### Task instructions
Would you please set down the data again exactly as given, excluding the pictures?

### Data section
=== Begin Enclosure ===

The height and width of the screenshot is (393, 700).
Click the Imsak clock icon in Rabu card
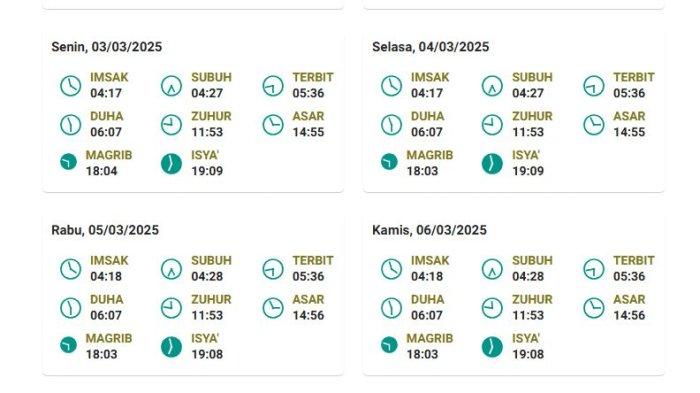(x=71, y=269)
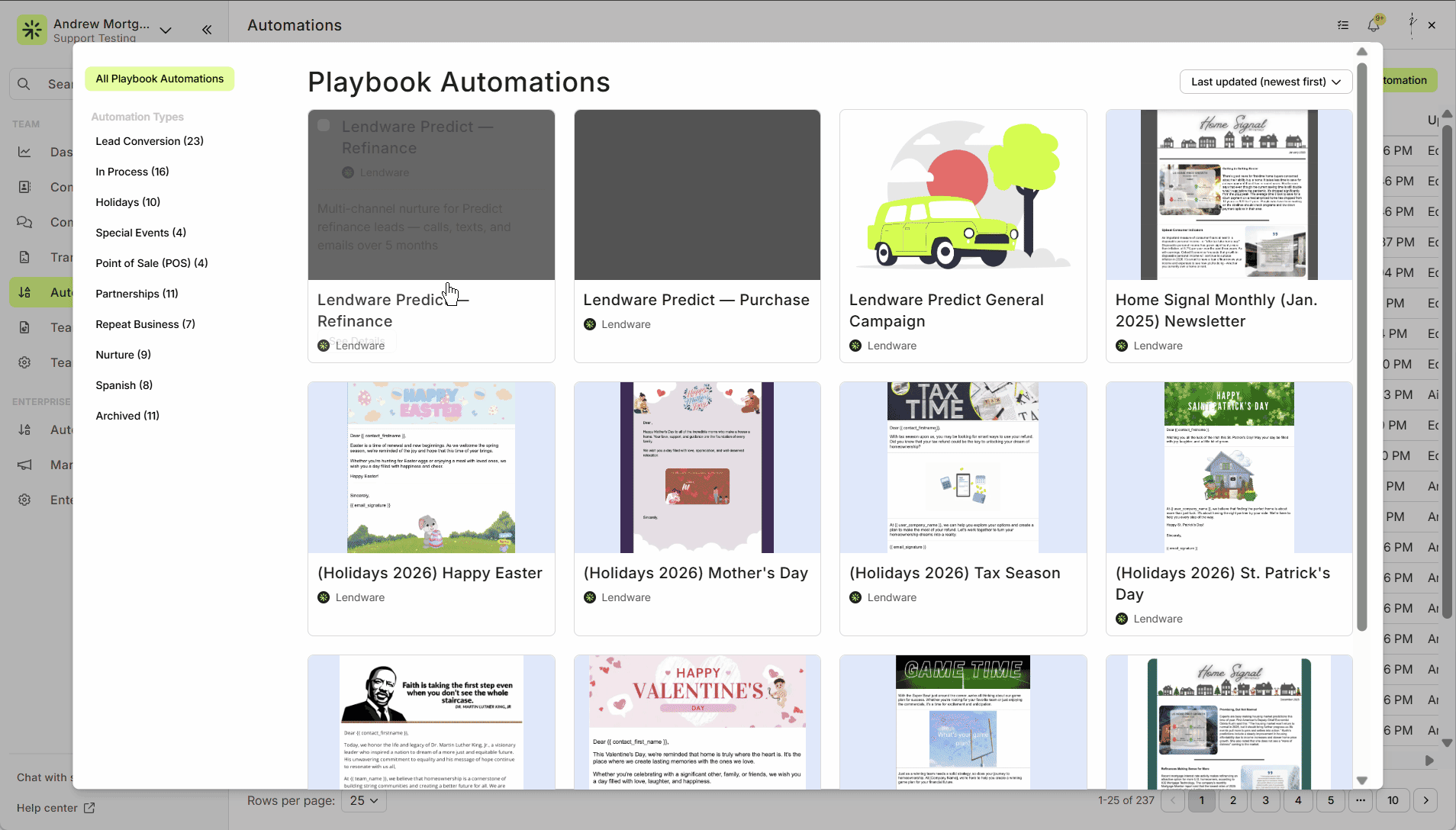Viewport: 1456px width, 830px height.
Task: Open the Help center link
Action: 55,808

=== End Enclosure ===

### Result for this task
The height and width of the screenshot is (393, 700).
Click the Imsak clock icon in Rabu card
(x=71, y=269)
Viewport: 1456px width, 830px height.
Task: Open the Help center link
Action: 55,808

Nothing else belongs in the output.